THE D.C. Council rightly wants to ban the unfair hiring practice that disqualifies people with a criminal record from even being considered. Employment for ex-offenders is key to combating recidivism, and it makes sense to get all residents involved in improving the city’s economy. But business concerns about proposed legislation need to be taken into account, or the council risks driving away jobs and hurting the people it aims to help.
The Fair Criminal Record Screening Act of 2014, tentatively approved by the council this month, would give new protections against discrimination to job applicants with criminal records. No longer would employers be allowed to ask on employment forms, “Have you ever been convicted of a crime?” — thus denying applicants any chance of explaining extenuating circumstances. Applicants would get a fair hearing, and employers would still be able to take an applicant’s criminal history into account before making a final offer.
The D.C. Chamber of Commerce signaled its support for the bill as it emerged from committee. The measure wasn’t creating a new right for ex-offenders to sue potential employers, and it allowed employers to ask about criminal records after an initial interview.

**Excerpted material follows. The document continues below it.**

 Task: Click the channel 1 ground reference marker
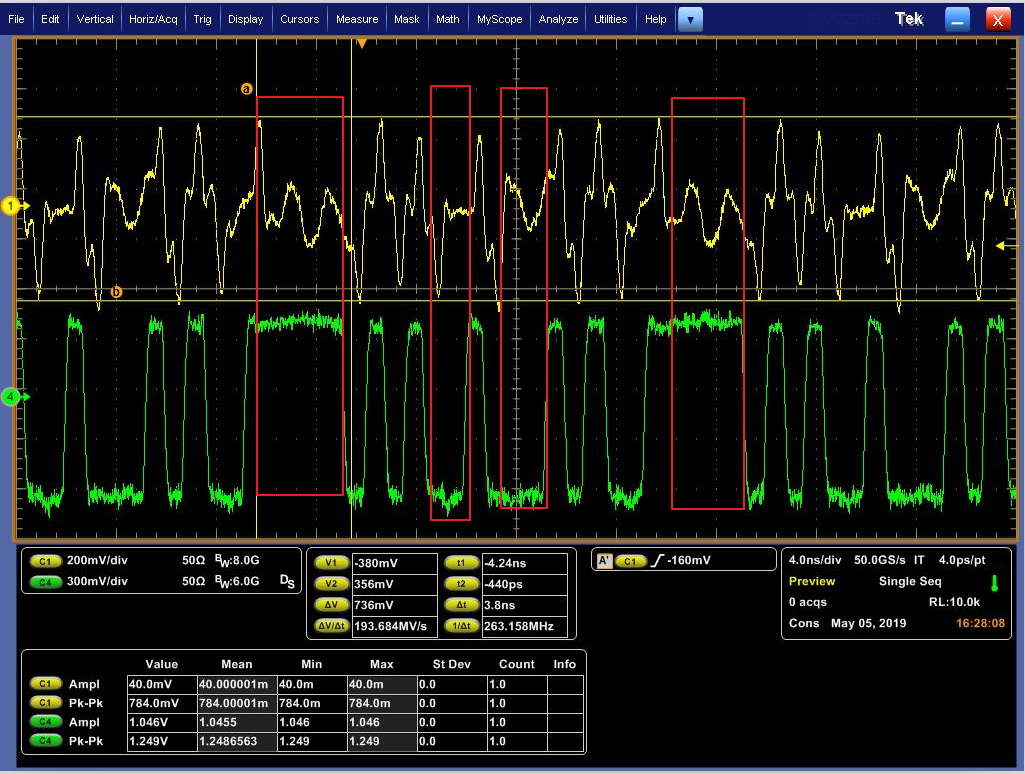[12, 206]
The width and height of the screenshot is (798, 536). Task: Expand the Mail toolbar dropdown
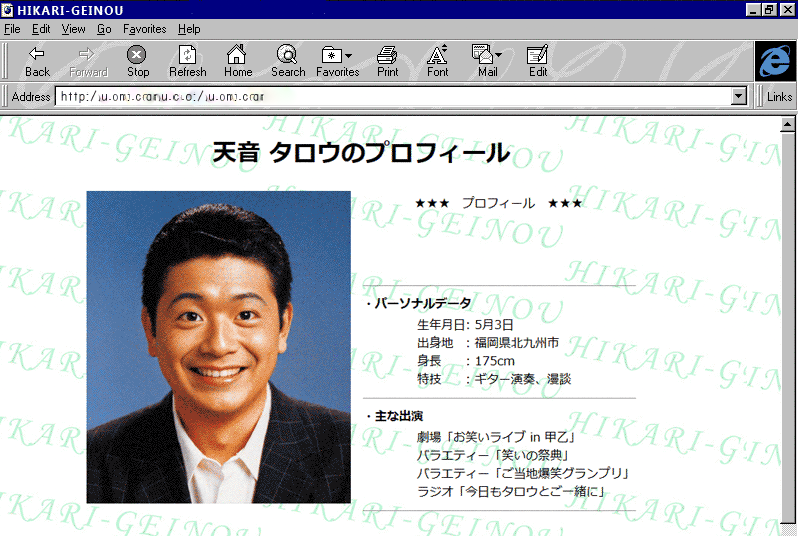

However, the bill was changed at the last minute. It would ban questions about criminal history until a conditional job offer is made and require employers to explain in writing why they were withdrawing an offer. Business leaders argue that this is too inflexible. “How much do we want to regulate how a business wants to hire somebody?” was the apt question from D.C. Council Chairman Phil Mendelson (D), the lone vote against the measure.
A final vote is set for this month. Some council members have acknowledged that changes may be needed to avoid unintended consequences. We hope they are serious, because the issues raised by the private sector — which include the need to better educate companies on this issue — are legitimate.
The council should want to make the local business community a partner in this important effort, rather than to alienate it.